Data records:
------
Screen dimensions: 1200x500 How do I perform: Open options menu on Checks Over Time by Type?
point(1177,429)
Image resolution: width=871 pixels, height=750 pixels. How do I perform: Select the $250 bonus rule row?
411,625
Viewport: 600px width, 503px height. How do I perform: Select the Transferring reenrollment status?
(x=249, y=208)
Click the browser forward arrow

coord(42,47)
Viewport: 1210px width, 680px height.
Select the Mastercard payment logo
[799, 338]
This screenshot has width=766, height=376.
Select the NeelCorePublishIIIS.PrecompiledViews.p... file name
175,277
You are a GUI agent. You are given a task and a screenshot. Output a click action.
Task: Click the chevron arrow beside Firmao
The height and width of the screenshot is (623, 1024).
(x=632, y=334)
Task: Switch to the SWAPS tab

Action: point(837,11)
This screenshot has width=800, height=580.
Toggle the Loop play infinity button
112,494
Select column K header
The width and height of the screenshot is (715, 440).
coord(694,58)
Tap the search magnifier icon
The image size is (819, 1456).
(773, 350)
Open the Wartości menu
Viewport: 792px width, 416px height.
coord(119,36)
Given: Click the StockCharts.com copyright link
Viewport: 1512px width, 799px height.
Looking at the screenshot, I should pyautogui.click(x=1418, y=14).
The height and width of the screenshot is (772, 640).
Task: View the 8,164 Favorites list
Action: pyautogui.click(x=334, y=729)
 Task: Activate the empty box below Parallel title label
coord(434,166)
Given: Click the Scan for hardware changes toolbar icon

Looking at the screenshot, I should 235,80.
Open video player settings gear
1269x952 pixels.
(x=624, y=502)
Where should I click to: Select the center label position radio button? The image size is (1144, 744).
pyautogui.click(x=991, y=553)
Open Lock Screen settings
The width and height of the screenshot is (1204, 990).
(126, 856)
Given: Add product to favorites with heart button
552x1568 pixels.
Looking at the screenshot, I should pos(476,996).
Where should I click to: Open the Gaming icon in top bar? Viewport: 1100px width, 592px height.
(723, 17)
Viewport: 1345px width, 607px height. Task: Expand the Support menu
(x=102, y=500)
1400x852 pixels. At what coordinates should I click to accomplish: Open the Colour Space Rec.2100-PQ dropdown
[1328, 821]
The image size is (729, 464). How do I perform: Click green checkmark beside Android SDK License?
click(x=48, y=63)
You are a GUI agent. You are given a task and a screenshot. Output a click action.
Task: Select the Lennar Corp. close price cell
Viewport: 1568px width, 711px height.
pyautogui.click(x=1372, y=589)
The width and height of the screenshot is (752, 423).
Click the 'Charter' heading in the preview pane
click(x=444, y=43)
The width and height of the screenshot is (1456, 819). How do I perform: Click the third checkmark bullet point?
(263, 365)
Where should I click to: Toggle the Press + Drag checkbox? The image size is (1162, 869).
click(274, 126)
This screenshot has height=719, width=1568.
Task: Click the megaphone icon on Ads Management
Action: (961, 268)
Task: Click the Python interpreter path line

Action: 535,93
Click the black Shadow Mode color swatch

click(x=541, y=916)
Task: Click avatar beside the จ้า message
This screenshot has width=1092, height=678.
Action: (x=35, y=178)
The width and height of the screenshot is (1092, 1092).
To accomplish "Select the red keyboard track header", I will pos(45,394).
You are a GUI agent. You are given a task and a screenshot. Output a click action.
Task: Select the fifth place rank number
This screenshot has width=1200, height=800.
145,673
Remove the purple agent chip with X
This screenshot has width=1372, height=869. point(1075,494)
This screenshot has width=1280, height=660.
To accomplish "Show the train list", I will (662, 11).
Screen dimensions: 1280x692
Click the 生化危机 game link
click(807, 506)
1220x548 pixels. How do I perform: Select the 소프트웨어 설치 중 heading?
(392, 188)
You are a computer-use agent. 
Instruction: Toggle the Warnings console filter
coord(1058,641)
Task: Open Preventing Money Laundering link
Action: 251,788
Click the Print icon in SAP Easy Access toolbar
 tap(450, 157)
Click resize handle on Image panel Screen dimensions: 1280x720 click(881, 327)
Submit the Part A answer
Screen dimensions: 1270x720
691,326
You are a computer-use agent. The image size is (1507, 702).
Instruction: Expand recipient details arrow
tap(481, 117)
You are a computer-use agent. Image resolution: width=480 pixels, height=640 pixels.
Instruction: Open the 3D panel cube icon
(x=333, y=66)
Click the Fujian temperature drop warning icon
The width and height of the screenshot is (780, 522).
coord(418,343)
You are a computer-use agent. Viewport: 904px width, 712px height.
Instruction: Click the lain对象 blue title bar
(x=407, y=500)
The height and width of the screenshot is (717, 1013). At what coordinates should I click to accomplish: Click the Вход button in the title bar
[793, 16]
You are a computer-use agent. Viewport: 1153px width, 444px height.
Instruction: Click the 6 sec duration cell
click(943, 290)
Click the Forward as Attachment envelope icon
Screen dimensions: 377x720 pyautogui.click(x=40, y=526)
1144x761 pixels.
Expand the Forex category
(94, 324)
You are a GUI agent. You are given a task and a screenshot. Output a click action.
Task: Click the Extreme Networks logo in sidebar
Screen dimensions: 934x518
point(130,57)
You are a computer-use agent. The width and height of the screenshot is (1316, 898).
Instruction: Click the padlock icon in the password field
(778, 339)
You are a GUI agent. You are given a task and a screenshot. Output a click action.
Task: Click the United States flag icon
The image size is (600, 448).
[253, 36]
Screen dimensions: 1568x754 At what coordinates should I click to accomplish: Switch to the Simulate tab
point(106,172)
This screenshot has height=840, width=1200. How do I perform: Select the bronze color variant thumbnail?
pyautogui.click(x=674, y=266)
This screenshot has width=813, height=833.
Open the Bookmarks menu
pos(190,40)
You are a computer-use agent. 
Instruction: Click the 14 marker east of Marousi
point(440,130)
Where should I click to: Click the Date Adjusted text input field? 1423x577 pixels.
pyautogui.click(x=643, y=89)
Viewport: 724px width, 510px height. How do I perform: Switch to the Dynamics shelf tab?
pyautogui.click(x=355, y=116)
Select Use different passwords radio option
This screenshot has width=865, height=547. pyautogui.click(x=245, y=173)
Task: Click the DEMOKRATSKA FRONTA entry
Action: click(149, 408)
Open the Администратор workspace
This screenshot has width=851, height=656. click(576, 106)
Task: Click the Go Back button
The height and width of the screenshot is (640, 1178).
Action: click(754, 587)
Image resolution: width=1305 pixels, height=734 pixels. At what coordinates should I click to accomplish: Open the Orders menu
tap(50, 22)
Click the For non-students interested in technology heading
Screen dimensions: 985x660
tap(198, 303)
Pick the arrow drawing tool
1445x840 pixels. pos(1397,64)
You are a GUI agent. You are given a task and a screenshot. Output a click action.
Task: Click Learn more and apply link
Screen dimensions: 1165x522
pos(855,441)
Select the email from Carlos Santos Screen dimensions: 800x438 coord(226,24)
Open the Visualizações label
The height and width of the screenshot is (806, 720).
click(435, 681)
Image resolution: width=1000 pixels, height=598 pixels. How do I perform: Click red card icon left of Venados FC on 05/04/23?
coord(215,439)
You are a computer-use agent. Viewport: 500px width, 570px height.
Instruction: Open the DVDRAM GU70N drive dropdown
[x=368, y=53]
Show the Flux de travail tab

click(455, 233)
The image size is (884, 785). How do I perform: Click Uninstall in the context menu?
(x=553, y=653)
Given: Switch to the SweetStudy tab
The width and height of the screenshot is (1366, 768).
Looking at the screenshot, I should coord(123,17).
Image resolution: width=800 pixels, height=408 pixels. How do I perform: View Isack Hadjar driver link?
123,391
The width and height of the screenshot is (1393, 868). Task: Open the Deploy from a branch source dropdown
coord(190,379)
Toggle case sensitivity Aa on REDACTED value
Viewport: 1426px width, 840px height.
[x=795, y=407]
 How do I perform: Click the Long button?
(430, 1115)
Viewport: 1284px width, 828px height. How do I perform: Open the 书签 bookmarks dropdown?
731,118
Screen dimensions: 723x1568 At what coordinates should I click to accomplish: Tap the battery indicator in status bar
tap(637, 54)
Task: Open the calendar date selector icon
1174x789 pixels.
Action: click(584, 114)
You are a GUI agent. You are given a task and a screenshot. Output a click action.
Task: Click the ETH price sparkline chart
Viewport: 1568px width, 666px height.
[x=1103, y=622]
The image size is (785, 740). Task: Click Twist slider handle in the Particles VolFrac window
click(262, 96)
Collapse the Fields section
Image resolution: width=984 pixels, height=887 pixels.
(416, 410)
------
* **What to do**
Retype exactly, and only, the lines from the line holding "Viewport: 1568px width, 666px height." through the last line of the data; both of those lines count.

* **Exercise result**
Viewport: 1568px width, 666px height.
[x=1103, y=622]
The image size is (785, 740). Task: Click Twist slider handle in the Particles VolFrac window
click(262, 96)
Collapse the Fields section
Image resolution: width=984 pixels, height=887 pixels.
(416, 410)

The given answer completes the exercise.